Consignes à suivre:
D'après l'article sur une opération terrestre en Syrie, sur quelle base l'Arabie saoudite va-t-elle déployer des avions de chasse ?

Texte extrait:
- - -

Et les Etats-Unis prêts à définir avec la Russie qui sont les terroristes.
La Turquie et l'Arabie saoudite pourraient mener une opération terrestre en territoire syrien, avec pour prétexte de combattre la milice wahhabite Daesh (Etat islamique), a annoncé samedi le chef de la diplomatie turque, ce qui selon l’AFP pourrait encore compliquer la donne en vue d'un dénouement de la crise.
A Munich (sud de l'Allemagne), où il participe à la conférence sur la sécurité, le secrétaire d'Etat John Kerry a rappelé que le dossier syrien se trouvait à un "moment charnière" entre guerre et paix.
"S'il y a une stratégie (contre l'EI), alors la Turquie et l'Arabie saoudite pourraient participer à une opération terrestre", a déclaré le ministre des Affaires étrangères, Mevlut Cavusoglu, lui-même de retour de Munich.
Selon lui l'Arabie saoudite, qui est devenue au cours des derniers mois l'un des plus proches alliés de la Turquie, va également déployer des avions de chasse sur la base militaire stratégique d'Incirlik, dans le sud de la Turquie, où se trouvent déjà des avions de la coalition conduite par les Américains.
Des responsables saoudiens "sont venus et ont effectué une reconnaissance de la base.
Pour le moment, il n'est pas encore clair combien d'avions" seront déployés, a dit le ministre turc en évoquant "une coalition islamique contre la terreur".
D'après lui, Ryad a indiqué être prêt à "envoyer des troupes quand le temps viendra pour une opération terrestre".
L'annonce du ministre turc intervient au lendemain de déclarations incendiaires du président syrien Bachar al-Assad contre la Turquie et l'Arabie saoudite, qu'il a accusées de soutenir le "terrorisme". Dans une interview à l'AFP, il a affirmé vouloir reconquérir toute la Syrie, quitte à mener de "longs" combats.
L'Arabie saoudite et la Turquie veulent à tout prix le départ de Bachar Al-Assad, et refusent d’en recourir aux urnes, et à l’avis du peuple syrien.
Combattre Daesh, un prétexte
Le ministre saoudien des Affaires étrangères Ryad Adel al-Jubeir a annoncé cette semaine que le royaume était prêt à dépêcher des troupes au sol en Syrie, avec pour motif déclaré la participation à la coalition internationale contre l'EI. Et Washington, par la voix de responsables du Pentagone, a dit voir d'un bon œil cette offre saoudienne.

- - -

Lignes fournies:
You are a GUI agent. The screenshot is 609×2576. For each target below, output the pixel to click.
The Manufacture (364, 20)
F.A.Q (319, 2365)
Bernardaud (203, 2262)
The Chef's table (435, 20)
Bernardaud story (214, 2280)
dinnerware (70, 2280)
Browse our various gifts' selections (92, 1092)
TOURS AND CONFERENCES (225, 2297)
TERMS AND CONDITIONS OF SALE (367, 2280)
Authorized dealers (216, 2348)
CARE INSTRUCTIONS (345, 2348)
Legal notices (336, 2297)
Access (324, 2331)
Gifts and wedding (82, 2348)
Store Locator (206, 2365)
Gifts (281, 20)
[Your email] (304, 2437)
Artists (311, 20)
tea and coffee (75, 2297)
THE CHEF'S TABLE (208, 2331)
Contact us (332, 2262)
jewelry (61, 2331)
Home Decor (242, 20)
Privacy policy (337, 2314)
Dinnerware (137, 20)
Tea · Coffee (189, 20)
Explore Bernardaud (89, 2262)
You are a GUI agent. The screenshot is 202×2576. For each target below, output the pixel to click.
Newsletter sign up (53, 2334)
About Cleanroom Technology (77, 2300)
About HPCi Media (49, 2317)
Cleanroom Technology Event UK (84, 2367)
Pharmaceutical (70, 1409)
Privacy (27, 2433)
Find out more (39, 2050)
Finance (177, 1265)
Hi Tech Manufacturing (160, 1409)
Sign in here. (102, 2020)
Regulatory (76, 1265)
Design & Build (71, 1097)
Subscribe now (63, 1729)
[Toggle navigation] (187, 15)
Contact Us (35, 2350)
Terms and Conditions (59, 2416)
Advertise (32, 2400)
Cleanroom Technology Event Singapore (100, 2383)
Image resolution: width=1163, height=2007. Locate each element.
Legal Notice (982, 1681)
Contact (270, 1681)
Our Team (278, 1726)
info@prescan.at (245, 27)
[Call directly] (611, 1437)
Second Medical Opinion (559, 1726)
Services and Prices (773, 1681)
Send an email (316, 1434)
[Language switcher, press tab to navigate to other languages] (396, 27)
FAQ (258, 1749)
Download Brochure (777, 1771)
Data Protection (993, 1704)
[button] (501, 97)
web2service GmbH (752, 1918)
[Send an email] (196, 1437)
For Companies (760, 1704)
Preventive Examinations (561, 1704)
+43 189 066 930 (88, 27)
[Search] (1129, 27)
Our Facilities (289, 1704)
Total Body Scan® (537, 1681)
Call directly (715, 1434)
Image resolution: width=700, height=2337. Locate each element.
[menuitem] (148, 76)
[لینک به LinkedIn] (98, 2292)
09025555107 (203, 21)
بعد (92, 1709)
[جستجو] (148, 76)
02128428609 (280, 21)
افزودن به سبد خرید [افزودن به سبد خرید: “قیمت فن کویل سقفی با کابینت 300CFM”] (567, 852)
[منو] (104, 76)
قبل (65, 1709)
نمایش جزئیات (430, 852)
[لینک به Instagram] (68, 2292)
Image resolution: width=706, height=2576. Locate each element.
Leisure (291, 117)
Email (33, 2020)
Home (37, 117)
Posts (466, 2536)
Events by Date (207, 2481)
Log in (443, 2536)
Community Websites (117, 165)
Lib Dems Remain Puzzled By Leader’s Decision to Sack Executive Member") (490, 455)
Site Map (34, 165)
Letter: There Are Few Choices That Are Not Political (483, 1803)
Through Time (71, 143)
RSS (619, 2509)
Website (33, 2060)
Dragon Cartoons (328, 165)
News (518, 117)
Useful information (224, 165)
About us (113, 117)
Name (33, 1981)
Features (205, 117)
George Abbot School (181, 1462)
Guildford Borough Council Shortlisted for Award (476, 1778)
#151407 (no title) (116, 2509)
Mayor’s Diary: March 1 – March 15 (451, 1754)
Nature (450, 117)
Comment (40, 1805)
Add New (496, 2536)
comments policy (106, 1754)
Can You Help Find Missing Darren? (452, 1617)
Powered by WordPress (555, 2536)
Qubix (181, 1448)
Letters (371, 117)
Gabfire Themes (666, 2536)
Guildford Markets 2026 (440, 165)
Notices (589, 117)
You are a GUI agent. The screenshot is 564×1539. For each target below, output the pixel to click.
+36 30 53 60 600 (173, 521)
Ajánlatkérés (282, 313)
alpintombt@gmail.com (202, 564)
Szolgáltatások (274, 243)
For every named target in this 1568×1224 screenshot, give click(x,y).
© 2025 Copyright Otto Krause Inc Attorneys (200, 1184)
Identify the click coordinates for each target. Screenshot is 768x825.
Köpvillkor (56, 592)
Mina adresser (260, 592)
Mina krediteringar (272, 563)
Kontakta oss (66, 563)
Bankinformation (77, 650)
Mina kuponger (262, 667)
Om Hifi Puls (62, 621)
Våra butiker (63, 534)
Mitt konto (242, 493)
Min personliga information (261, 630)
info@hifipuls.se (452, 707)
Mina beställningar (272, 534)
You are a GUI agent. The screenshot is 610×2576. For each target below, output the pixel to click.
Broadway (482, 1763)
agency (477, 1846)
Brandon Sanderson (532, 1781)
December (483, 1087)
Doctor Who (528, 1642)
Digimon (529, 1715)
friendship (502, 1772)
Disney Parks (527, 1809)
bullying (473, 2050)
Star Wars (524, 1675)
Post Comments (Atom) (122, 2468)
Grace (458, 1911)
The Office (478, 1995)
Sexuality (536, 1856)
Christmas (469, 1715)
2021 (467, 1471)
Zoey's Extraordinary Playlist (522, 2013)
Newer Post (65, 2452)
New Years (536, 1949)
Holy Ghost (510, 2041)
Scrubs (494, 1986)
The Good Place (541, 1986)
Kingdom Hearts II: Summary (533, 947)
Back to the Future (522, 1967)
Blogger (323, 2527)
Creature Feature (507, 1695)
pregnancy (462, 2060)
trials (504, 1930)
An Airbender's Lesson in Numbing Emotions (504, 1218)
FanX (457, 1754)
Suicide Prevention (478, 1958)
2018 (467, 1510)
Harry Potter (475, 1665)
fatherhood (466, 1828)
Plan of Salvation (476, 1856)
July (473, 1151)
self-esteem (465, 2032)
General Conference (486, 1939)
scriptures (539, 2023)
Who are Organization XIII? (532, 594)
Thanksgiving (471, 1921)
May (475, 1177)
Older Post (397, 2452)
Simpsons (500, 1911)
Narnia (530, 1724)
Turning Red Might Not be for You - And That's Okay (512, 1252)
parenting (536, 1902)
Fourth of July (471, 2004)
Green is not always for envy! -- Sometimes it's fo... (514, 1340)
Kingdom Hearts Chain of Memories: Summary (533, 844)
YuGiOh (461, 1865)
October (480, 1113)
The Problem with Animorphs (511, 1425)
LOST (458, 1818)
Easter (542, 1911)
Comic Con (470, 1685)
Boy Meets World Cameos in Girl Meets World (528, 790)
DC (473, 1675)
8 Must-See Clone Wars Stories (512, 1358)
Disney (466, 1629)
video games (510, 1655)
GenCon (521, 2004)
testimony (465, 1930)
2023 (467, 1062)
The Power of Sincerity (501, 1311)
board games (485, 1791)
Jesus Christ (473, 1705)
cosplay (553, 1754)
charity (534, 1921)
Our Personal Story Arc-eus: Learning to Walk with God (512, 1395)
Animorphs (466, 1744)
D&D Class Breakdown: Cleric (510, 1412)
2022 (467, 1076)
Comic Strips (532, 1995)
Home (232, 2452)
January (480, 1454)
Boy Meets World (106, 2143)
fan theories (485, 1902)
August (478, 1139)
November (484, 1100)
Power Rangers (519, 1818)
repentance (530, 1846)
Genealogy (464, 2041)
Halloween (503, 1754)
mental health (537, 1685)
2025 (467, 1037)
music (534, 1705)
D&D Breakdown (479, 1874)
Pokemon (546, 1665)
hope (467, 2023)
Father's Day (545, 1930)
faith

- - -

Réponse:
Sur la base militaire stratégique d'Incirlik, dans le sud de la Turquie.